= WHAT IS REQUIRED =
Tally the lines of the records that contain the string "icon", with case counting, and give only the number.

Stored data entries
***

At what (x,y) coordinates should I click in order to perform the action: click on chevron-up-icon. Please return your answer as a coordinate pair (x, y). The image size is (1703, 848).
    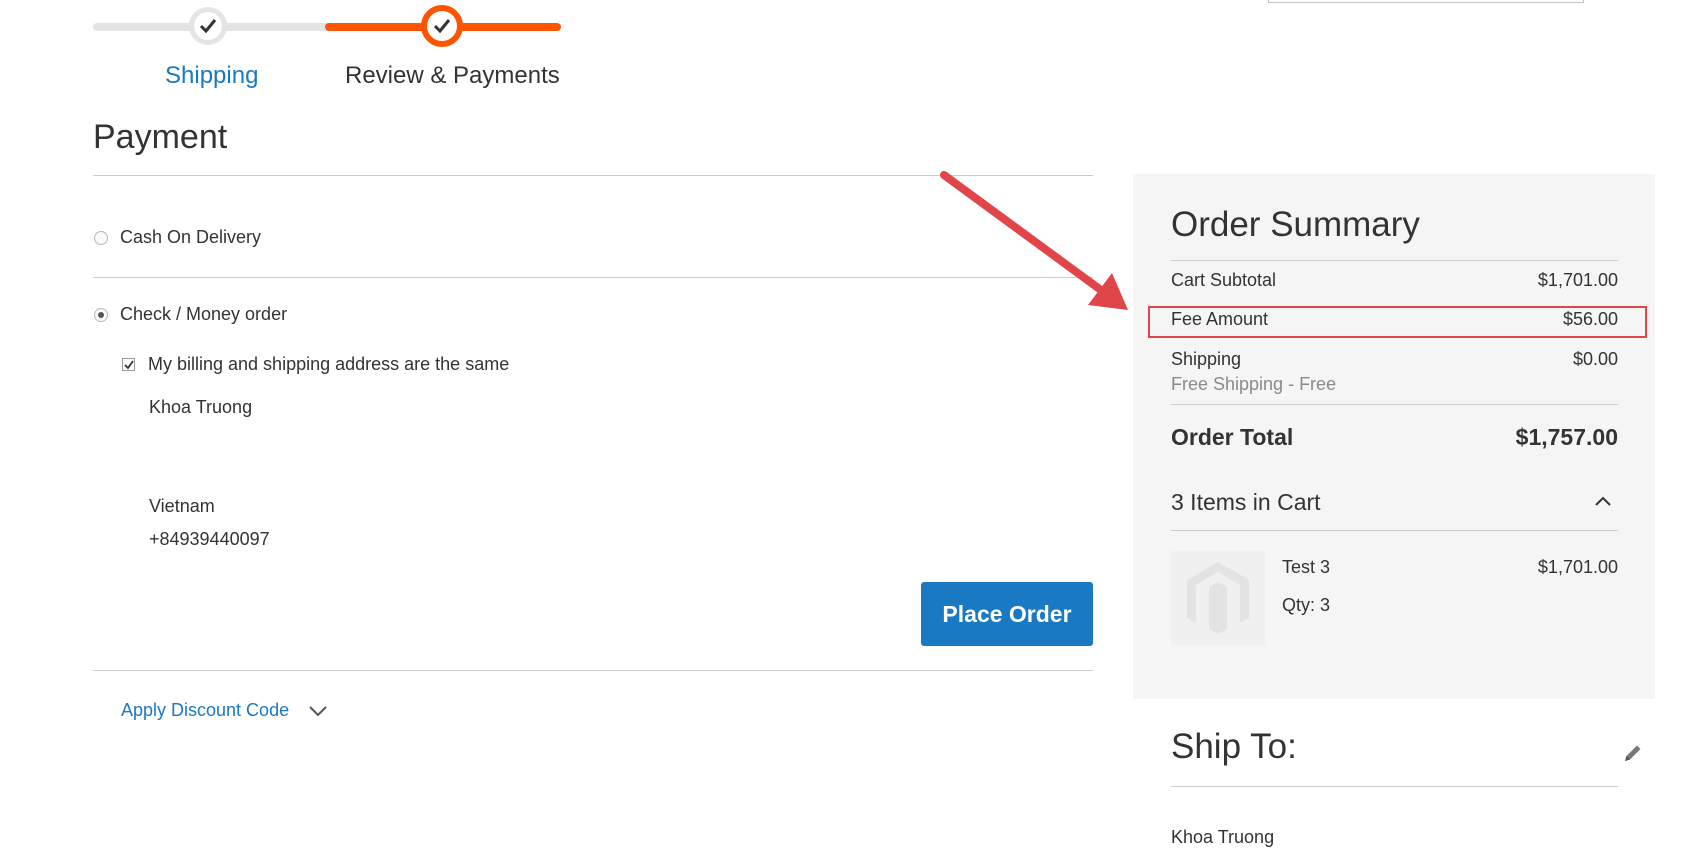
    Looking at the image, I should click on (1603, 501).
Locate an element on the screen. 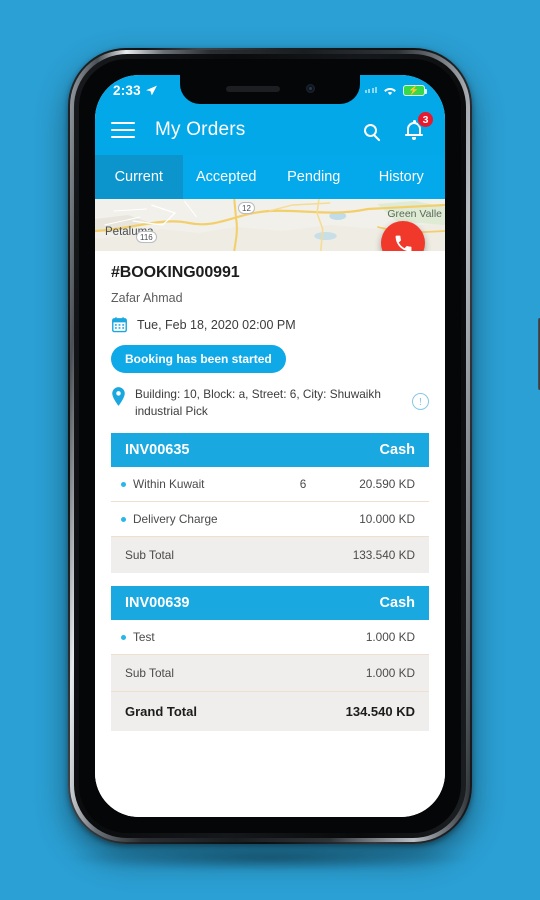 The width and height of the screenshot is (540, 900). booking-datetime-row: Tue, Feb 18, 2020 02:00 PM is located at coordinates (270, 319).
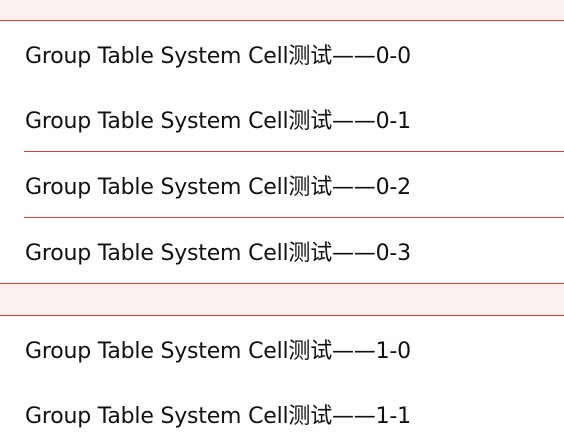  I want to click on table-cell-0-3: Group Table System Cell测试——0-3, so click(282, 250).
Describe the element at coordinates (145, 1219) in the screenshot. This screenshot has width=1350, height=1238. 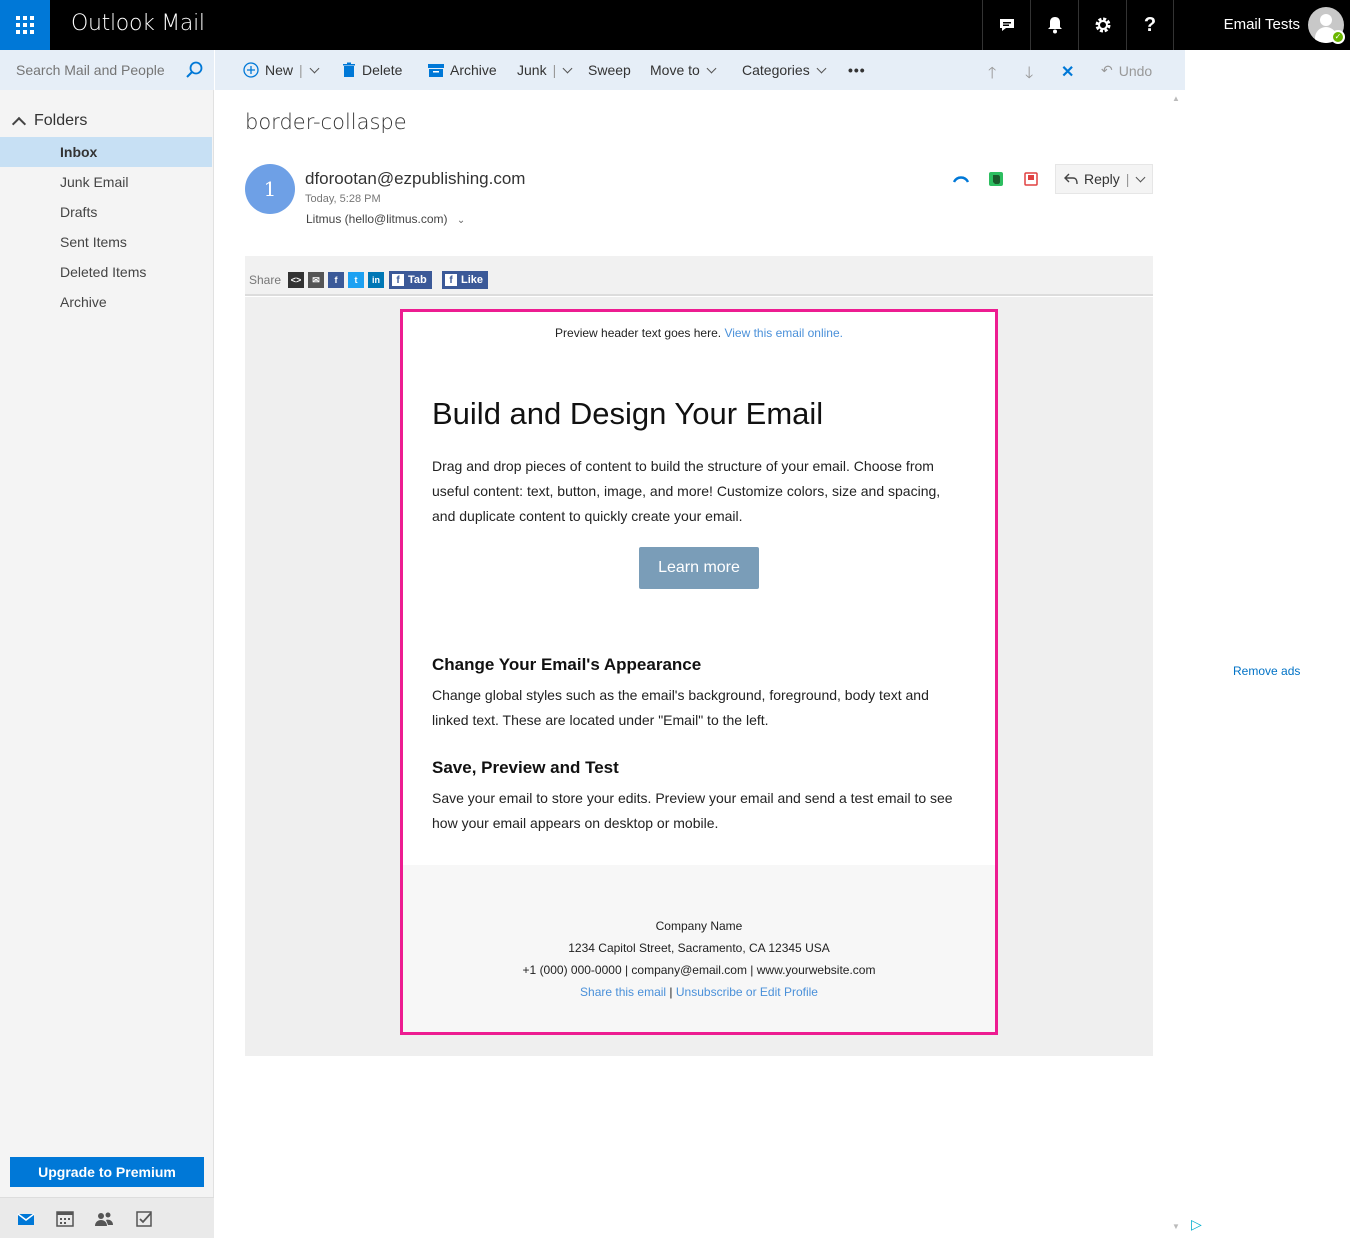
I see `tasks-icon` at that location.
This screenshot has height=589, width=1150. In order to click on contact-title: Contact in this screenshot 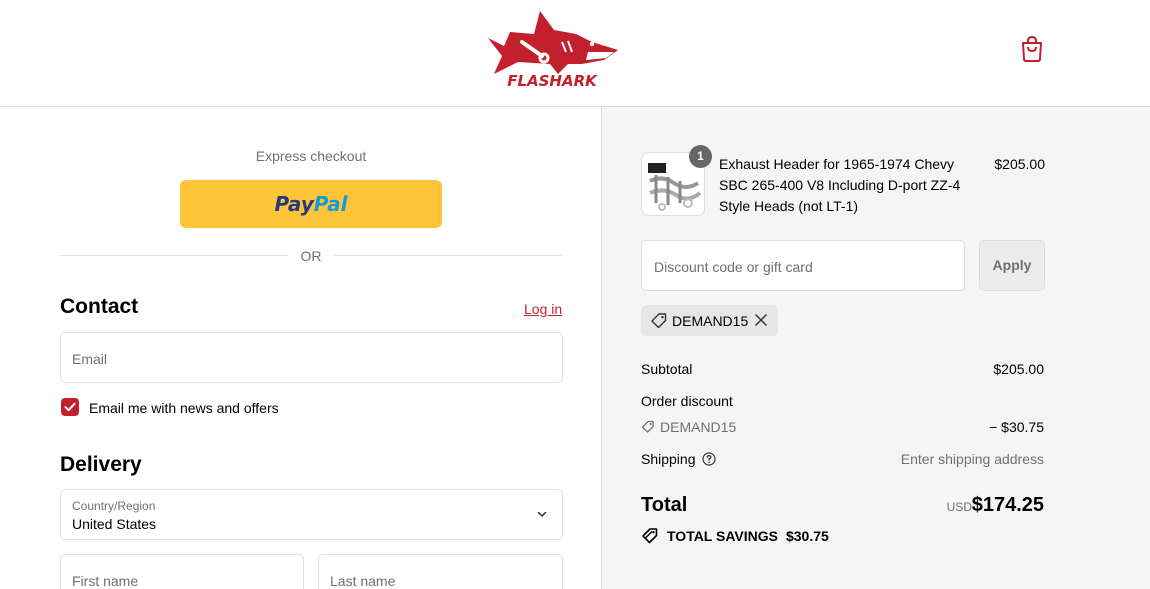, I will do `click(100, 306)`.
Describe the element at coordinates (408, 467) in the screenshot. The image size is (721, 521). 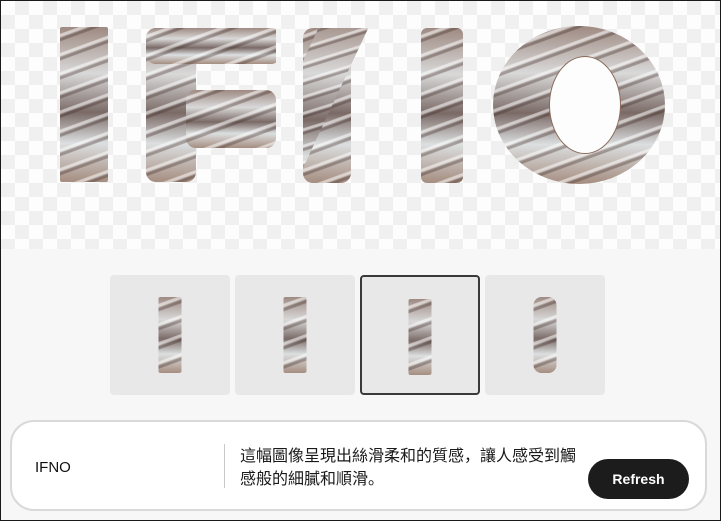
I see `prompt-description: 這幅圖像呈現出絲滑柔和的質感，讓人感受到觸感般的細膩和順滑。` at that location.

***

= RESPONSE TO THIS EXERCISE =
2